Text extract:
________________
The basics of YAML syntax are sequences and mappings of key-value pairs. Each item in a sequence is preceded with -, mappings have format key: value. Both can be nested inside each other by using indentation levels. Each level of indentation uses exactly 2 space characters, tabs are not allowed.

It is not always required, but is strongly recommended to enclose every value in a sequence or mapping with single or double quotes to avoid ambiguity. Syntax validation is part of config file parsing, and error message will be produced if the file syntax is wrong. If the message is unclear, try pasting configuration file text in any online YAML validator.

Configuration file terminology

Record is an entity that represents a certain event, such as a new video getting published or a channel going live. It is internally represented as a set of key: value pairs, but also typically has a predefined human-friendly string representation used to send it over notification channel. What specific fields record has depends on where it was produced. For example, record about a new Youtube video will contain video title and url among other fields.

There is also a special kind of records, events, that are generated by plugins themselves, not by data from external source.

Features, such as monitoring RSS feeds or sending XMPP messages, are contained inside plugins. Plugins are grouped into three types:

  • monitors - periodically check something for new content and produce records for each new entity
  • filters - take record as input and then either produce the same record as output or drop it, based on a condition, such as presence of certain keywords
  • actions - take record as input and act on it. Examples of action would be sending Discord or Jabber notification or running yt-dlp with the url field of the record as argument.
________________
Material shown:
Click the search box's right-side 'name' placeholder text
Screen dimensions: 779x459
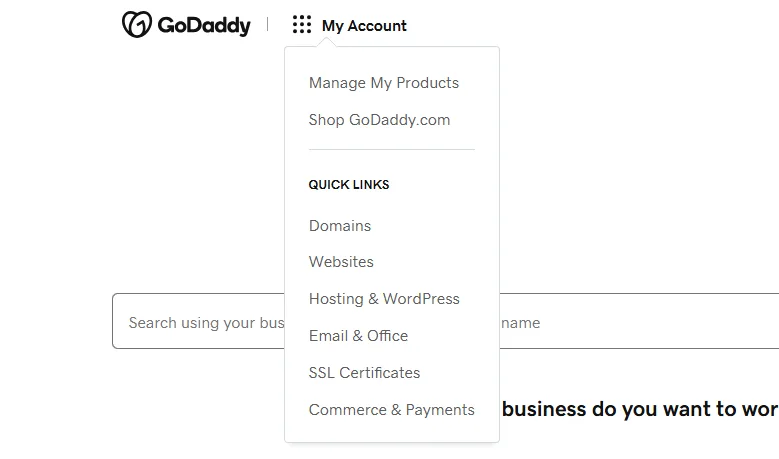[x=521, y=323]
________________
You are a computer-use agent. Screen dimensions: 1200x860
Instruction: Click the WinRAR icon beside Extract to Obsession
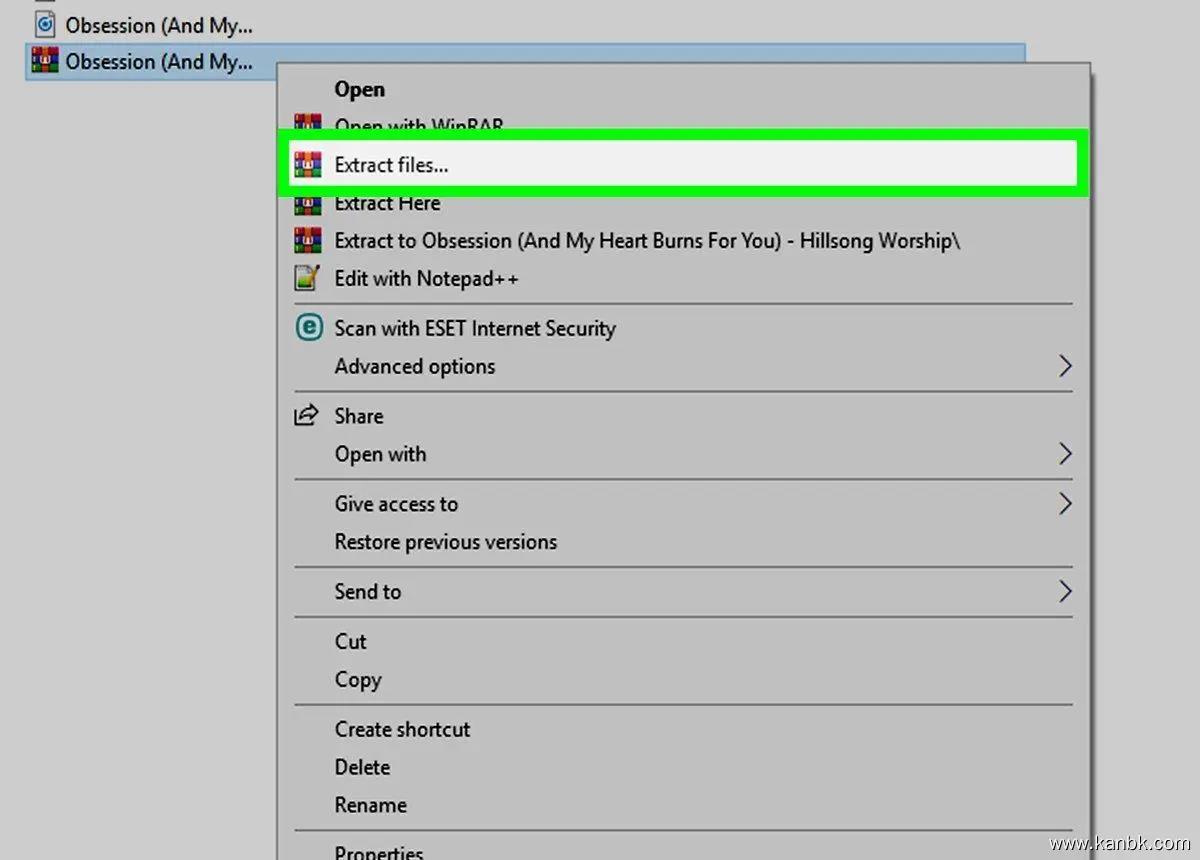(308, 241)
________________
What to work on:
1) Duplicate the YAML configuration text word for word, starting at "The basics of" and ending at "are not allowed.".
2) Render the lines of the listing starting at the line containing "Click the search" and ending at the line containing "[x=521, y=323]" as a JSON list of strings, one string per line, skipping blank lines and leaving out the pictures.
The YAML configuration text and the listing are unrelated to each other.

Expected responses:
1)
The basics of YAML syntax are sequences and mappings of key-value pairs. Each item in a sequence is preceded with -, mappings have format key: value. Both can be nested inside each other by using indentation levels. Each level of indentation uses exactly 2 space characters, tabs are not allowed.

2)
[
  "Click the search box's right-side 'name' placeholder text",
  "Screen dimensions: 779x459",
  "[x=521, y=323]"
]